First off, trusting the opinion of your "IT Department" as gospel is a bad idea, in general. And doubly so, in this case, since they have a vested interest in cheaping out with commodity items like CDRs and DVDRs.

Imation is pretty much considered the dregs of CDR/DVDR quality amongst those who tend to be really anal about such things. My real world experience over the past 10 years corroborates thier shoddy quality. I actually spent last weekend dumping all my CDR and DVDR archives since 1996 onto external Firewire drives, and to my dismay I found that 85% of the CDRs I burned on Imation media many years ago were absolutely unreadable, even in different drives I tried.

Before proceeding on to other troubleshooting avenues, try using a different, higher quality brand of media. Taiyo Yuden media is universally considered to be the best on the market right now. I buy mine from Rima.com, and have been absolutely satisfied with them.

In my experience (I work in commercial video production, using Mac G5s and Macbook Pros, so I burn DVDs every day and am very sensitive to media quality issues), other than burning discs at faster speeds than the media is rated for, the brand of media you use is almost always the culprit in any playback issues you might have.
posted by melorama at 2:02 AM on December 29, 2006


Also, are you burning straight to the disc out of iMovie, or are you expporting a disc image out first, before burning it to disc?

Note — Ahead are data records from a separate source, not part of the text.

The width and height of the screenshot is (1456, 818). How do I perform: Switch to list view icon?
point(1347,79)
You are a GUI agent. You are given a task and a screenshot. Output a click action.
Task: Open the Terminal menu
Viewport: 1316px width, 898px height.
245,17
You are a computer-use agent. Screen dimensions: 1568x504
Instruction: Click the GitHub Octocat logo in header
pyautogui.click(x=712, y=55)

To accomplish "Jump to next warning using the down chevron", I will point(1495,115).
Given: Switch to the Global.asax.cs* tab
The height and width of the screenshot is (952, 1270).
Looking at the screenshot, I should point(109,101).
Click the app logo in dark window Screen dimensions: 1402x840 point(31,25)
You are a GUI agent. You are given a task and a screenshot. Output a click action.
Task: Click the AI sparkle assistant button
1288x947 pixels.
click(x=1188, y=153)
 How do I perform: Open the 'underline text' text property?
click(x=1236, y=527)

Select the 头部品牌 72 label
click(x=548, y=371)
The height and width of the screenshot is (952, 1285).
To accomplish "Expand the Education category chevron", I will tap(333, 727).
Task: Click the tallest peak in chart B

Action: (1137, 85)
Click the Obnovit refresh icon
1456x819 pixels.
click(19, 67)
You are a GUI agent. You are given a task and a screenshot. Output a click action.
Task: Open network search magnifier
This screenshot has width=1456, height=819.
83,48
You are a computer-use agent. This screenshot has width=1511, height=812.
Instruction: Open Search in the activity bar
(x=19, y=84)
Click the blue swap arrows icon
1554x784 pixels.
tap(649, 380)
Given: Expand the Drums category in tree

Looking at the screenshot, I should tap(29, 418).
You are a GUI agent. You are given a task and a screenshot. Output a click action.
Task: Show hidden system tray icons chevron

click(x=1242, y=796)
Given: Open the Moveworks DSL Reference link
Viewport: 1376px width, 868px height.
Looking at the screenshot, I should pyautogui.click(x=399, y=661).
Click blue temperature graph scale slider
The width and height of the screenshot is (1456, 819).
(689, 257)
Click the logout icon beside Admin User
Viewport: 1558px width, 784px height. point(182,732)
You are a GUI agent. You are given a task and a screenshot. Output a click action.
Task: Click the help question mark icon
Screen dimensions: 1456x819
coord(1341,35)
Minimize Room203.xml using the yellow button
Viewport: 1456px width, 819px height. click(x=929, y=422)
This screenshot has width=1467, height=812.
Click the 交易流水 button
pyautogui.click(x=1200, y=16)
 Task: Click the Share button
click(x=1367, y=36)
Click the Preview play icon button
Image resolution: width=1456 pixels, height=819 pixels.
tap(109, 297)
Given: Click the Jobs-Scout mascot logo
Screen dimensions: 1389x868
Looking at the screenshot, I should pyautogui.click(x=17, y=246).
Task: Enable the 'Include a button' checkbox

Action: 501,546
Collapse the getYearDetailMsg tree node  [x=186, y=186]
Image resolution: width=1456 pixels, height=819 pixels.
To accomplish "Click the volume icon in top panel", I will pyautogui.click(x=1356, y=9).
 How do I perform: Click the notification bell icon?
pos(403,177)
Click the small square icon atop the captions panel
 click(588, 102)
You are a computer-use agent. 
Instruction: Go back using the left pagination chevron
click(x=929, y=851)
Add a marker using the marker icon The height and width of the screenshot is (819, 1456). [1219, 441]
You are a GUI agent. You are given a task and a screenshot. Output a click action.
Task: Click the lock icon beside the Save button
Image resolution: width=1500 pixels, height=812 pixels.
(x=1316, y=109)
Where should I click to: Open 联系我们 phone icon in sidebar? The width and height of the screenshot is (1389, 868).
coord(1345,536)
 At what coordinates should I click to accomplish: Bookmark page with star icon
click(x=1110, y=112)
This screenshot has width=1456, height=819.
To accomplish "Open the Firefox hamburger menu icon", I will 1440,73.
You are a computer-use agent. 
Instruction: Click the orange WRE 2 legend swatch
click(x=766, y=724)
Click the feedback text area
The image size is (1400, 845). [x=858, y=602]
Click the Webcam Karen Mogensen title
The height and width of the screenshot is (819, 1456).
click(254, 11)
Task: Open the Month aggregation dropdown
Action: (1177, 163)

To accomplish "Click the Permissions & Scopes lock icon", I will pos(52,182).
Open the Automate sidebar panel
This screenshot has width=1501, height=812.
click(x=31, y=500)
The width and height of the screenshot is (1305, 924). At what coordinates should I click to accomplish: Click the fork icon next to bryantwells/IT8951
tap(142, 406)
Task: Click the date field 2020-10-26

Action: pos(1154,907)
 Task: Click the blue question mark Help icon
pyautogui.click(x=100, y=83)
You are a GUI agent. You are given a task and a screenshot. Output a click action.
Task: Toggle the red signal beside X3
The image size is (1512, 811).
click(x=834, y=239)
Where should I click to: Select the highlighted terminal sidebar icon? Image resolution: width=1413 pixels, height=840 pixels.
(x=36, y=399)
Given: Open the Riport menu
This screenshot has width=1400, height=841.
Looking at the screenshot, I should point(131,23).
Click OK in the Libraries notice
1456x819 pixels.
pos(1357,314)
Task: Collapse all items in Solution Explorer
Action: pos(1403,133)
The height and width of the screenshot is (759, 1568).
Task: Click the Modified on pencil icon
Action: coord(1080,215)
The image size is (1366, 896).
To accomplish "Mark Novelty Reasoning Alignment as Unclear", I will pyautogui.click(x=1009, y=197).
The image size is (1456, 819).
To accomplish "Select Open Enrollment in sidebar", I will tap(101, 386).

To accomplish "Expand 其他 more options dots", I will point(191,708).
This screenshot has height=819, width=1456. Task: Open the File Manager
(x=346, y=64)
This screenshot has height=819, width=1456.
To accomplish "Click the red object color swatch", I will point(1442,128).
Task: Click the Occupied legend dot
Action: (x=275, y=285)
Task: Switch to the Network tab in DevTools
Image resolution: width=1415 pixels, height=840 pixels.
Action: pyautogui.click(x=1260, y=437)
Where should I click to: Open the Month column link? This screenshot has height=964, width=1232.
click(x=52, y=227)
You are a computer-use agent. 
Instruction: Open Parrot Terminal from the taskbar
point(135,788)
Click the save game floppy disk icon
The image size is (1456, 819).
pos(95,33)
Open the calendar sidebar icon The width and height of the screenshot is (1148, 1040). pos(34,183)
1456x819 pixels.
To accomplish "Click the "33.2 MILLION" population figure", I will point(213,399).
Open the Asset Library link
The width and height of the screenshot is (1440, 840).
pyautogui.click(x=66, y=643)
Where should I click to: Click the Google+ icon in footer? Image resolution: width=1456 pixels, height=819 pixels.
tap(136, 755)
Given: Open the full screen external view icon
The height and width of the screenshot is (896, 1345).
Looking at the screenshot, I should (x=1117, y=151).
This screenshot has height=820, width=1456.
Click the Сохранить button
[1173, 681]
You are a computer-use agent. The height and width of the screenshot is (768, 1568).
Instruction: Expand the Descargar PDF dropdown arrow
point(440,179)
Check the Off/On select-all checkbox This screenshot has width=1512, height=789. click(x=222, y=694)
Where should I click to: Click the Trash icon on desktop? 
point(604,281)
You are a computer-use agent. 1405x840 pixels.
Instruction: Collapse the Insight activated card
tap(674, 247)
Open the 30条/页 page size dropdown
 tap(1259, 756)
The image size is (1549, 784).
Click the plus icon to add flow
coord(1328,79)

If you aren't burning discs from a disc image, it is highly recommended that you do so. I have occasionally experienced burn issues burning directly to disc from DVD Studio Pro, so it wouldn't surprise me if iMovie causes similar problems.
posted by melorama at 2:12 AM on December 29, 2006


Best answer: Me again...A few additional thoughts, after re-reading what you mentioned about using Toast to encode your video...

As you might have guessed, cranking your bitrate to 9.0 Mbps is absolutely asking for trouble, if your target playback platform is a standalone DVD player. You will almost certainly get playback glitches and stuttering if you crank it that high (and burning that to uber-crappy media like Imation will exacerbate the problem). For something like a short video slideshow, you don't need to encode at anything higher than 6 to 7 Mbps. You don't even need VBR/2-pass either.

Try forcing a lower, constant bitrate when you encode the video, and see if that helps it.
posted by melorama at 2:18 AM on December 29, 2006


Best answer: From your program...take it to Toast.

You want to make a Video. You want to make a DVD-Video

Your raw file ought to be in the DV codec (or the Animation Codec), as quicktime file. If it's anything else say so.

Now, from the Disc Settings window (for a Video DVD)

Formats window: DVD-Video
Custom Encoding
More Button
Encoding Tab, Av. bit rate 5.0, max 7.0

Save this as a disk image.

This will create a disk image you can mount, in the DVD format.

On the Root of the DVD will be a Video_TS folder. You can test it with DVD Player (from apple) and not waste any more DVDs.
posted by filmgeek at 6:50 PM on December 29, 2006


I've had good luck with exporting as a DV Stream to iDVD. What is the "slideshow application"? iMovie? Keynote?